The quest for infinite context processing in Large Language Models has led to innovative solutions like Infini-attention and DistKV-LLM, which address computational and memory management challenges, respectively. By coupling local and global/long-range signals in a unified mechanism, Infini-attention unlocks the potential for language models to dynamically adapt to and internalize information from infinite context streams. Complementarily, DistKV-LLM establishes an efficient memory pool meticulously crafted for LLM services, supporting the processing of exceptionally long context lengths effectively.
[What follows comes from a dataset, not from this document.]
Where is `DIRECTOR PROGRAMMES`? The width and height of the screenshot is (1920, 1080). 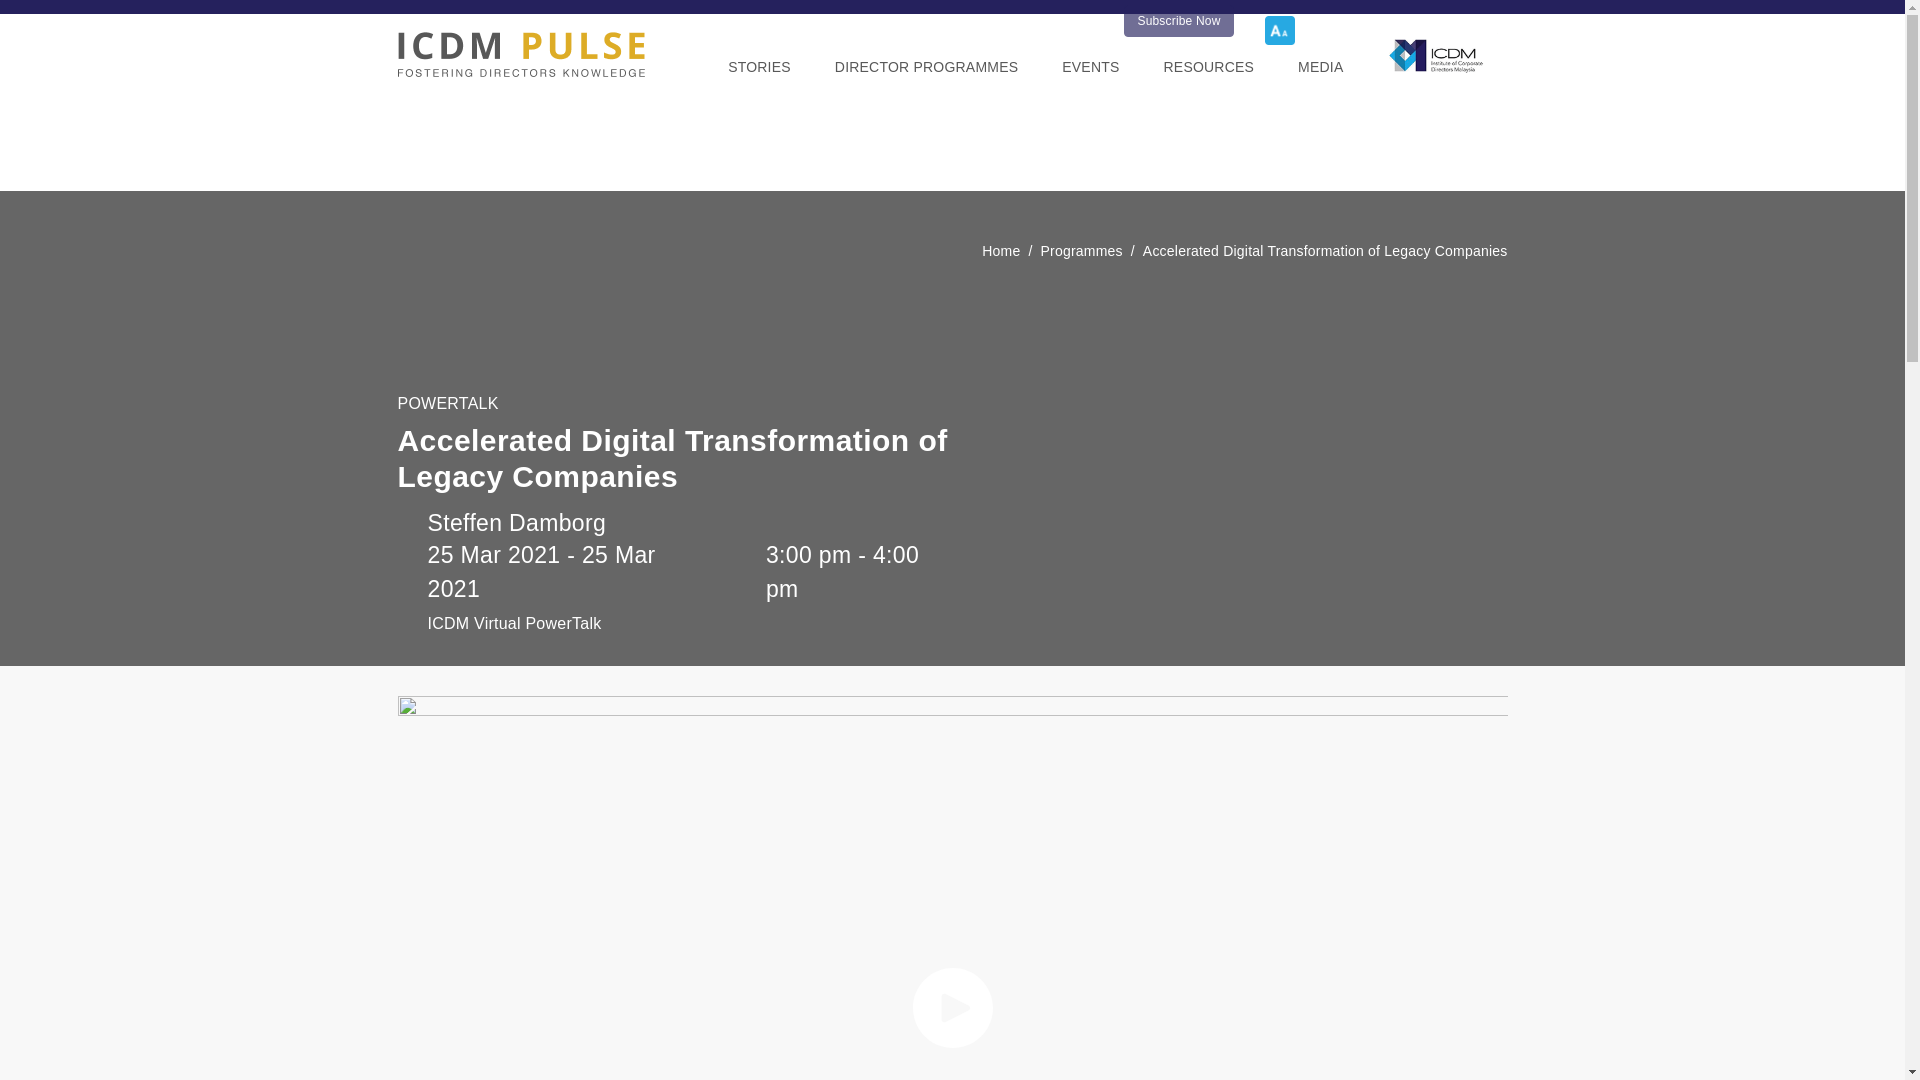
DIRECTOR PROGRAMMES is located at coordinates (926, 68).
These advancements pave the way for more intelligent language understanding, seamless long-form question answering, and multi-session dialog modeling and perhaps a decent replacement for RAG. However, challenges such as compression accuracy, communication overhead, scalability, and enhancing reasoning capabilities remain areas for further research and development. As LLMs continue to evolve and find applications in diverse domains, the pursuit of infinite context processing will be instrumental in unlocking their true potential, enabling more natural and coherent interactions with these powerful language models.

Any opinions in this post are those of the individual author and may not reflect the opinions of AWS.